We implement a multi-task model for sequence classification and labeling, where the sequence level loss and the step level loss are computed simultaneously. This model is used to jointly train an intent recognizer and named entity recognizer together.

Pretraining integration¶

We implement an interface to integrate a pretrained model into a DELTA model, where the pretrained model is used to dynamically generate embedding which is concatenated with the word embedding for the different task. To be specific, a user can pretrain an ELMO or BERT model first and then build a DELTA model with the prertained model. Both model will be combined into a TensorFlow graph for training and inference. The ELMO or BERT models trained from the official open-sourced libraries can be directly used in DELTA.

Speech models¶

Automatic speech recognition (ASR)¶

We provide an attention based seq2seq ASR model. We also implement another popular type of ASR model using connectionist temporal classification (CTC).

Speaker Verification/Identification¶

We provide an X-vector text-independent model and an end-to-end model.
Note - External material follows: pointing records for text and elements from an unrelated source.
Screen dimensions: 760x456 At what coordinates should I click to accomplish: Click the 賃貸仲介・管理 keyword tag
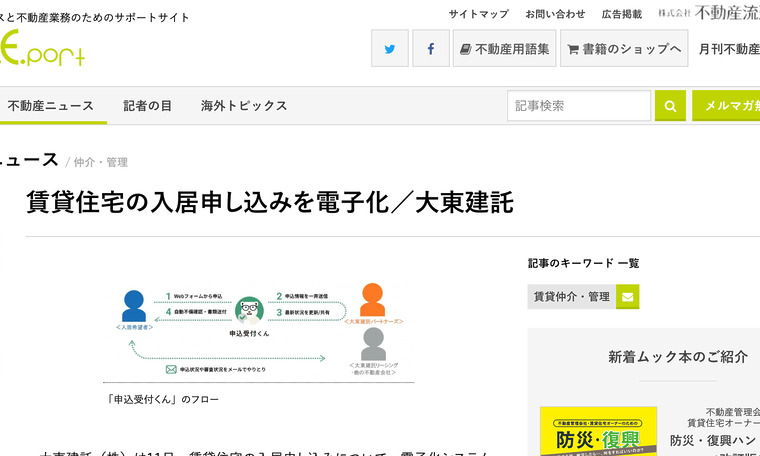(571, 296)
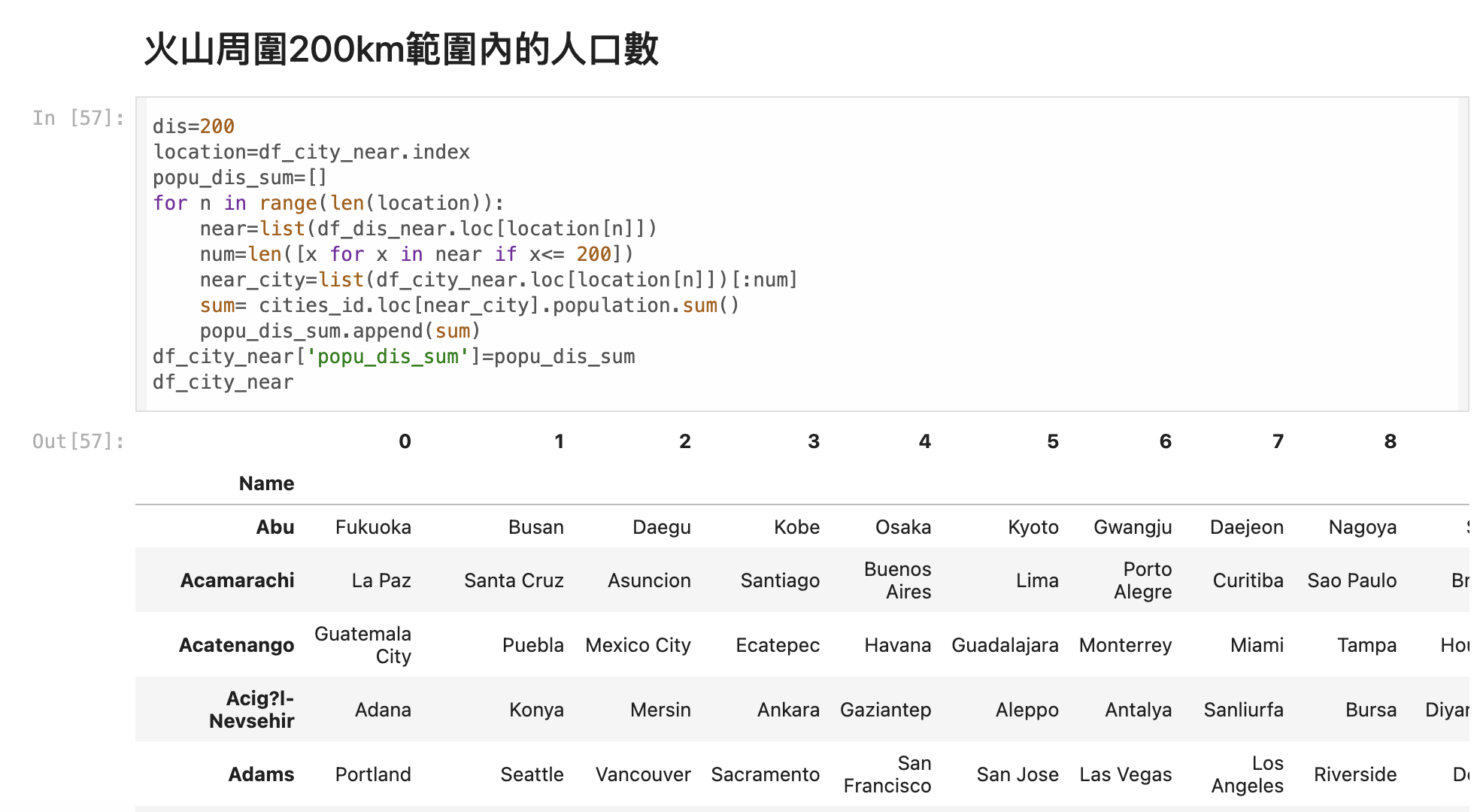Click the Guatemala City cell
The image size is (1474, 812).
click(363, 645)
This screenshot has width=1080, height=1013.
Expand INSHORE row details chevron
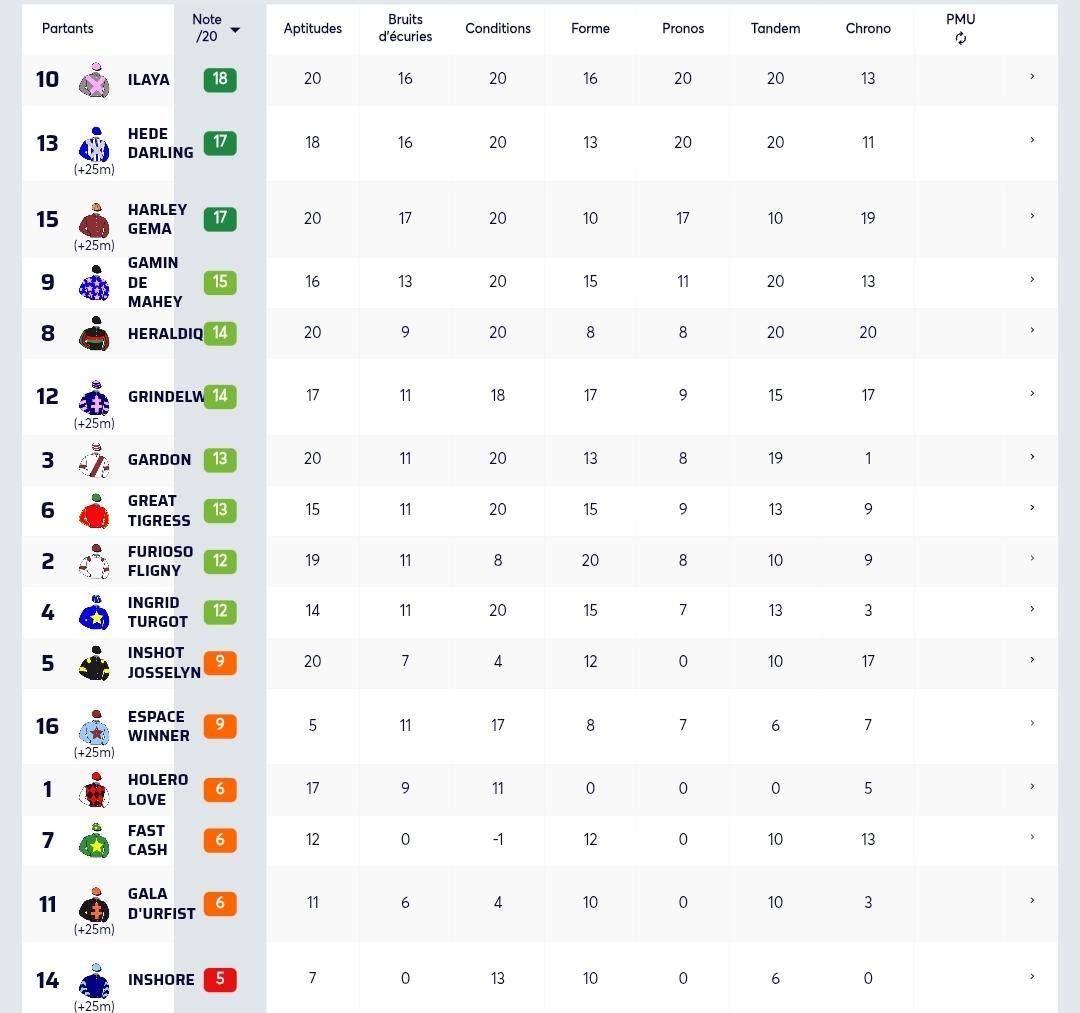[1032, 977]

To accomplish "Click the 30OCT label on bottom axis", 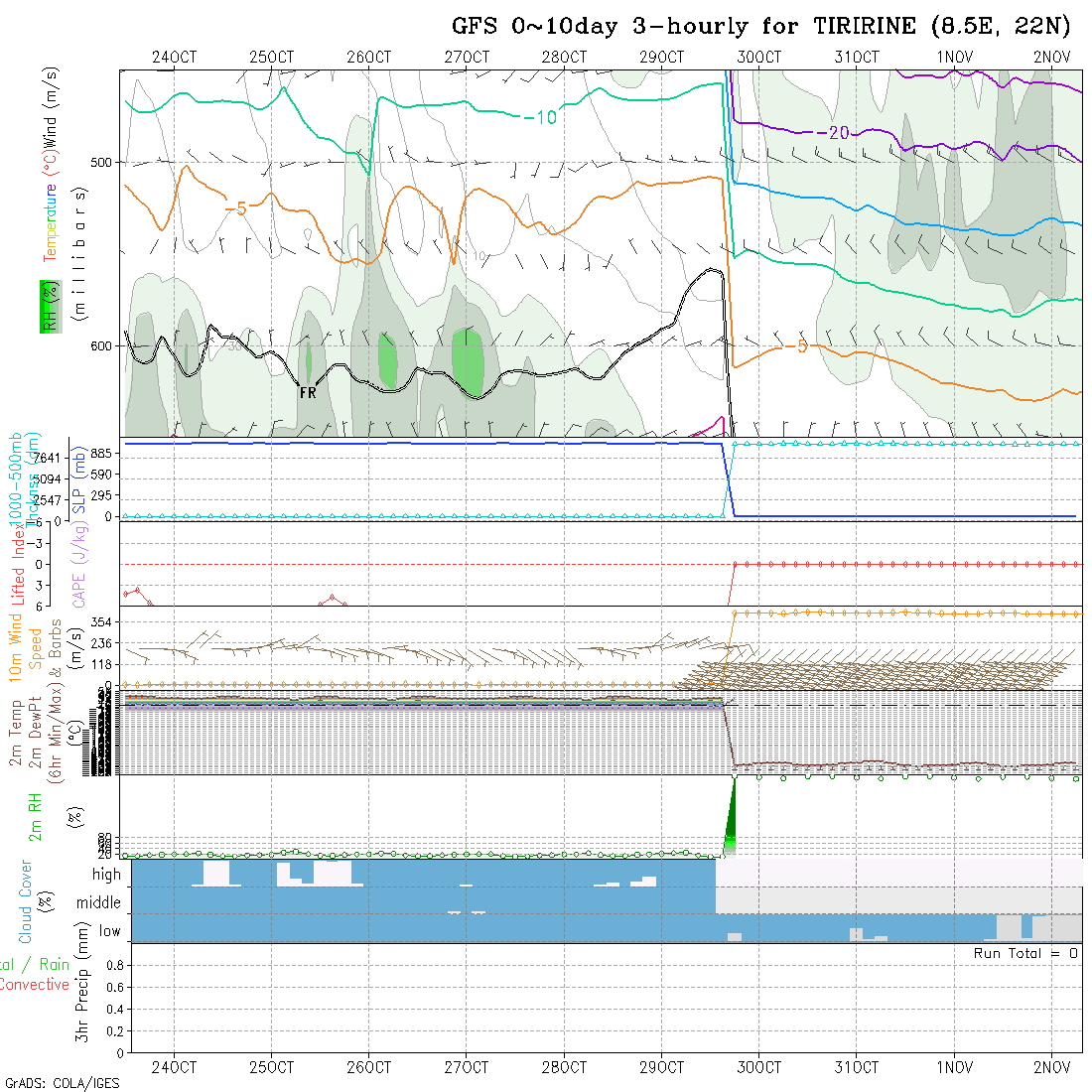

Speech emotion recognition¶

Recently several deep learning based approaches have been successfully used in speech emotion recognition and we implement some models the in DELTA.

Multimodal models¶

Textual+acoustic¶

In our implementation, we use two sequential models (e.g.,CNNs or LSTMs) to learn the sequence embedding for speech and text separately, and thenconcatenates the learned embedding vectors for classification.

Textual+numeric¶

We implement the direct concatenation data fusion in data processing stage,therefore this type of multimodal training can be directly used for existing models in DELTA.